Segment Start: MATERIAL FOR THIS EXERCISE

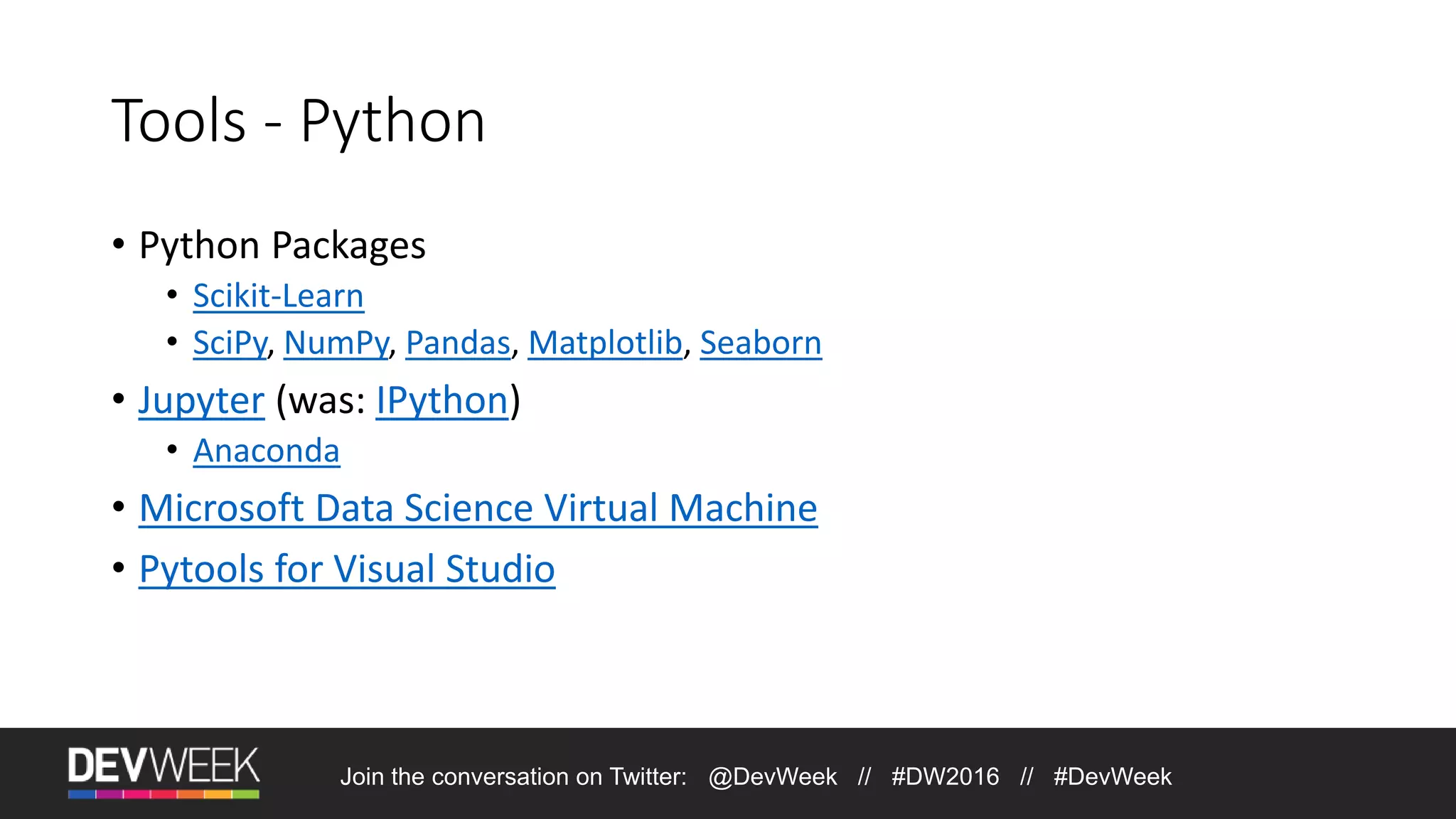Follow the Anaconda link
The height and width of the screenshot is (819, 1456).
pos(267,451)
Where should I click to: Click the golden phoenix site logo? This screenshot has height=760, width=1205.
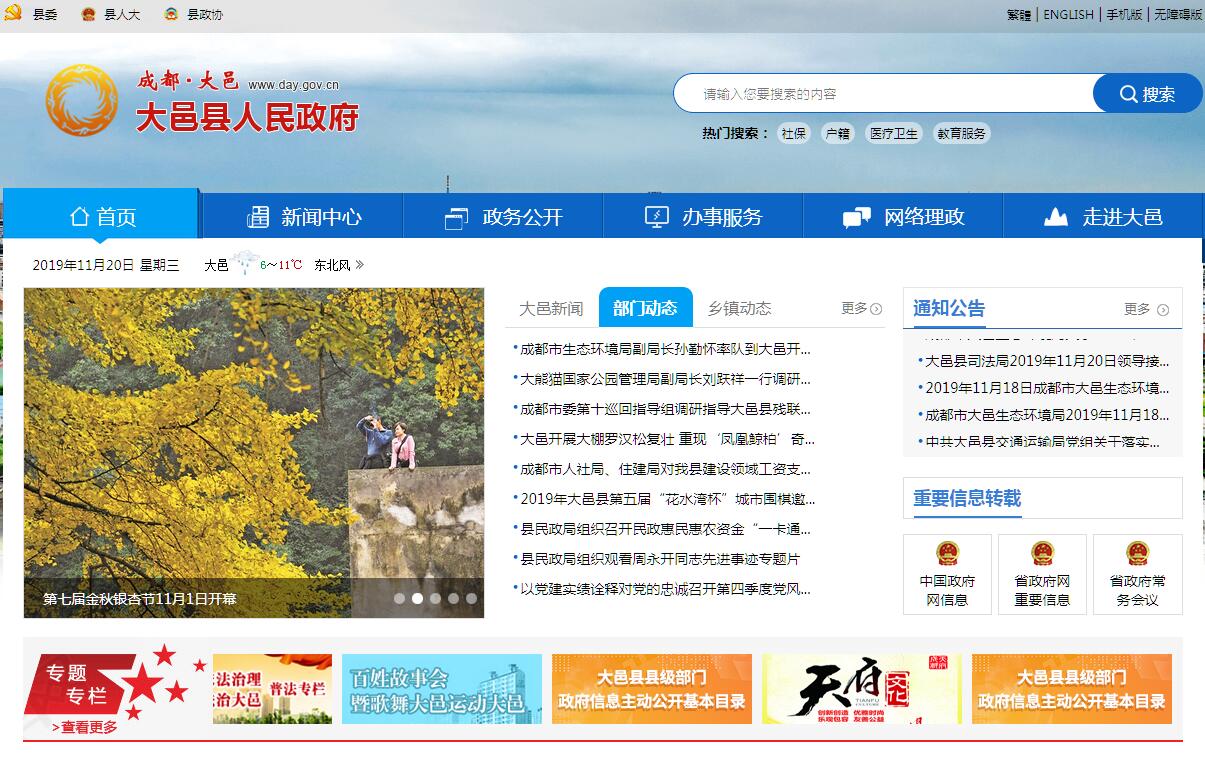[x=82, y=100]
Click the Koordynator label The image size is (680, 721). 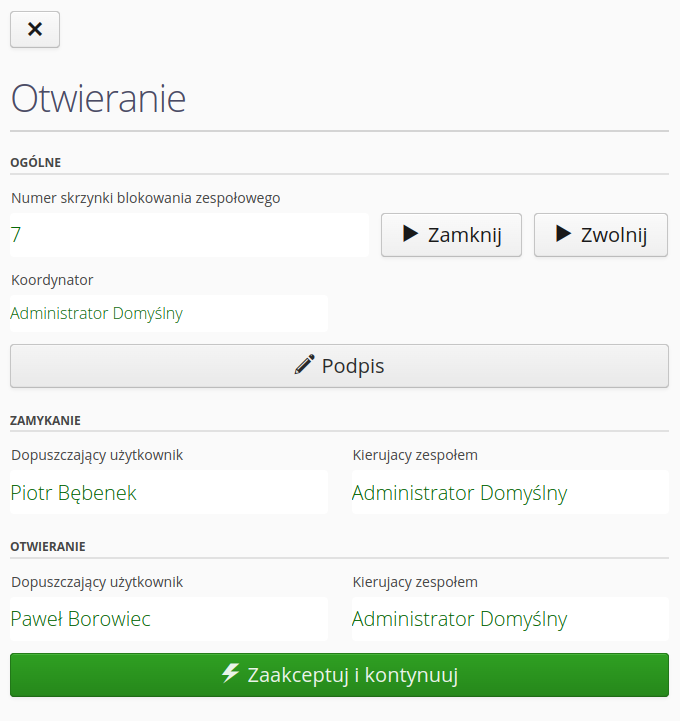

Segment End: MATERIAL FOR THIS EXERCISE

• _EXERCISE AIM_: Here the job is to quote the lines from the one with "Where should I" through the end of the material, both included, exactly; please skip the pictures.

• _TASK RESPONSE_:
Where should I click to: Click the golden phoenix site logo? This screenshot has height=760, width=1205.
[x=82, y=100]
Click the Koordynator label The image size is (680, 721). 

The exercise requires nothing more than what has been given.